-- WHAT IS ASKED --
Starting at the line that has "Help improve this site (390, 535)" and stopping after the last line of the data, could you write every line out again in full, but shift each answer coordinate up by 146 and leave out the pictures?

▼

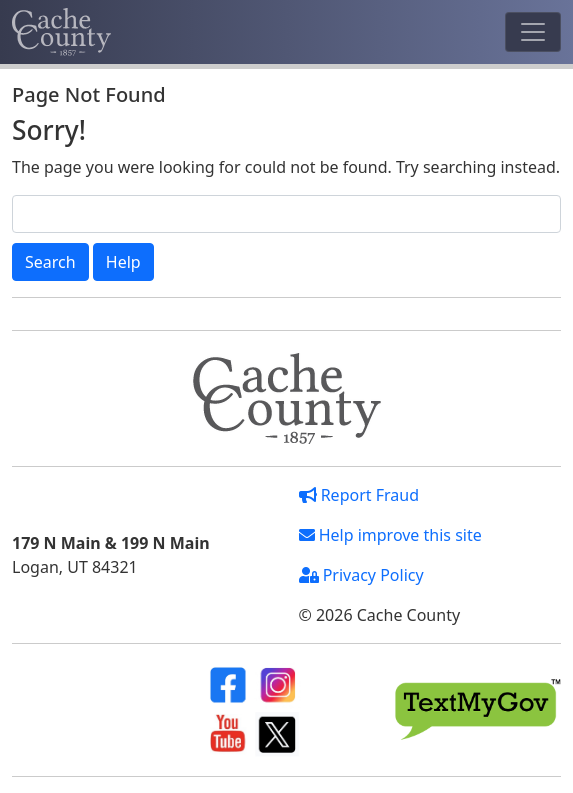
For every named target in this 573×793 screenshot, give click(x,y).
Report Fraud (359, 495)
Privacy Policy (361, 575)
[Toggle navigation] (533, 32)
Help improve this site (390, 535)
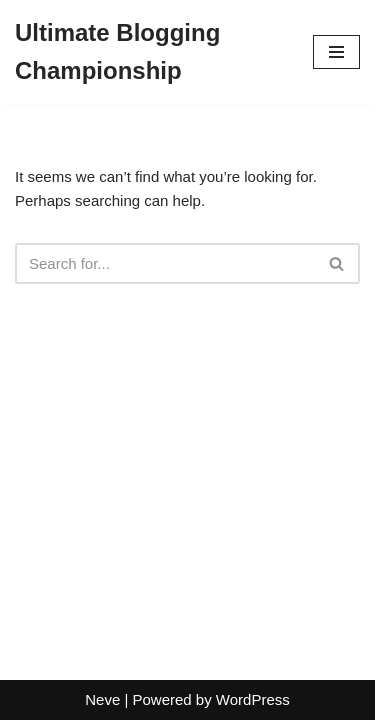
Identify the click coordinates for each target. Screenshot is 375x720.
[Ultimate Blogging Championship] (149, 52)
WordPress (253, 699)
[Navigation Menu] (336, 52)
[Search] (165, 263)
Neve (102, 699)
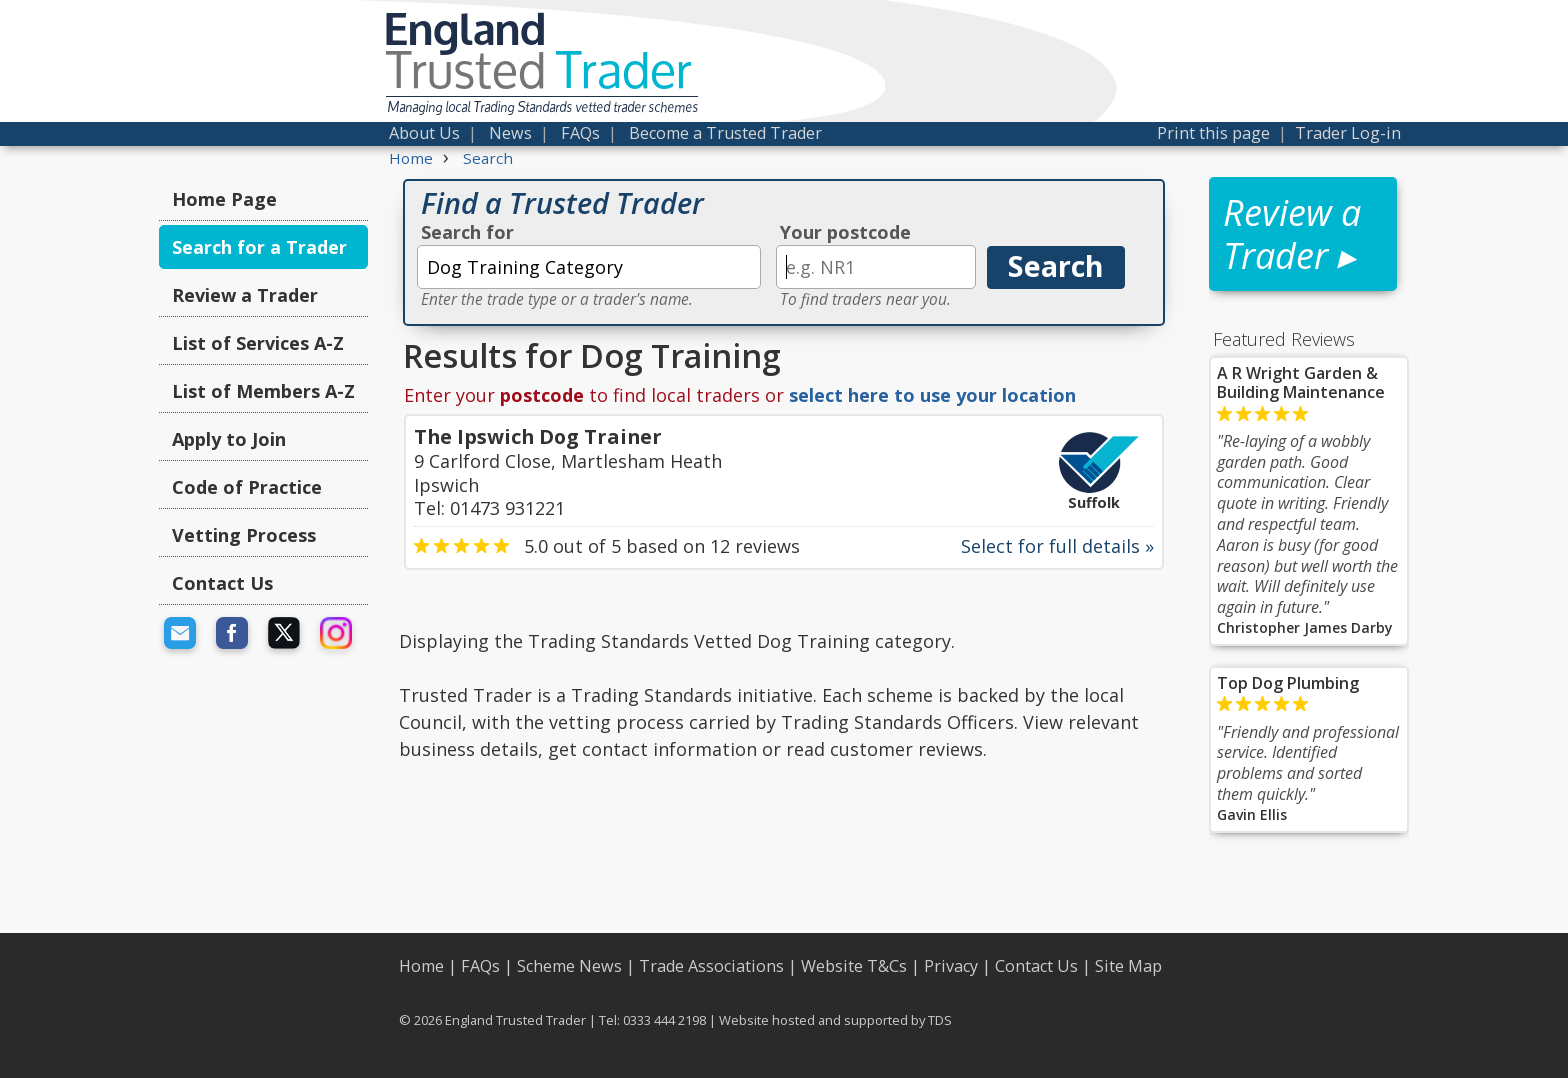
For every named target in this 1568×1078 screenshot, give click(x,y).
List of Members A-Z (263, 391)
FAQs (580, 133)
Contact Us (222, 583)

▲

-- EXERCISE SOLUTION --
Help improve this site (536, 681)
Identify the click coordinates for each target. Screenshot is 375x720.
[Ultimate Blogging Championship] (295, 198)
WordPress (399, 845)
[Navigation Menu] (482, 198)
[Search] (311, 409)
Neve (248, 845)
For every named target in this 1568×1078 screenshot, give click(x,y).
List of Members A-Z (409, 537)
FAQs (726, 279)
Contact Us (368, 729)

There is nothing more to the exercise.